I can't believe college sports have come to the point of debating whether or not the athletes should be paid! In my head, its a no-brainer. NO WAY!

Most are scholarship athletes who are given what they need by the university—whether that's food, housing or even clothing. Plus, the argument isn't a fair one. When we talk about paying athletes, no one is talking about paying the lacrosse player who spends countless hours practicing or the swimmer who is the best at what they do.

Rather, we are talking about basketball players and football players exclusively.

It seems that these conversations have been ramped up because of bad behavior by players, universities, boosters and other shady characters. But the talk of how to properly pay players is even harder to put together. While no one is going to mistake me for a math major (my lack of math skills is partly while I studied journalism in school) I have a simple but effective plan to pay them.

Let's break it down in these simple, hypothetical terms.

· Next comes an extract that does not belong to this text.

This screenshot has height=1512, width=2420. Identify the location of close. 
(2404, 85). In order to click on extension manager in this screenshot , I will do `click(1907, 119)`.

The NCAA should allow these football players and basketball players to earn money through endorsements, merchandise and autograph signings up to $10,000 dollars every academic year. However, all the money would not be directly pocketed by the athlete. I'm thinking of a setup something like this:

Player- 20 percent

The university- 25 percent

NCAA- 30 percent

Other sports at the university- 25 percent

Now, no one can complain that these athletes aren't getting compensation to play. Plus, they are helping out their fellow athletes, like the lacrosse player who likely won't get a lucrative endorsement deal.

Also, I would implement a zero-tolerance policy within the NCAA that if you are given any type of benefit from booster, you are immediately banned from collegiate athletics for life. You are also responsible for paying back the sum of the gifts and benefits to the NCAA. Everyone should be held accountable.

I really wish this wasn't a topic for debate. That we could go back to the days where college athletes were just happy to be playing, and schools weren't turning blind eyes to the corruption in order to rake in the dough.

But we seem to be past those days, so plans like this may one day have to be implemented.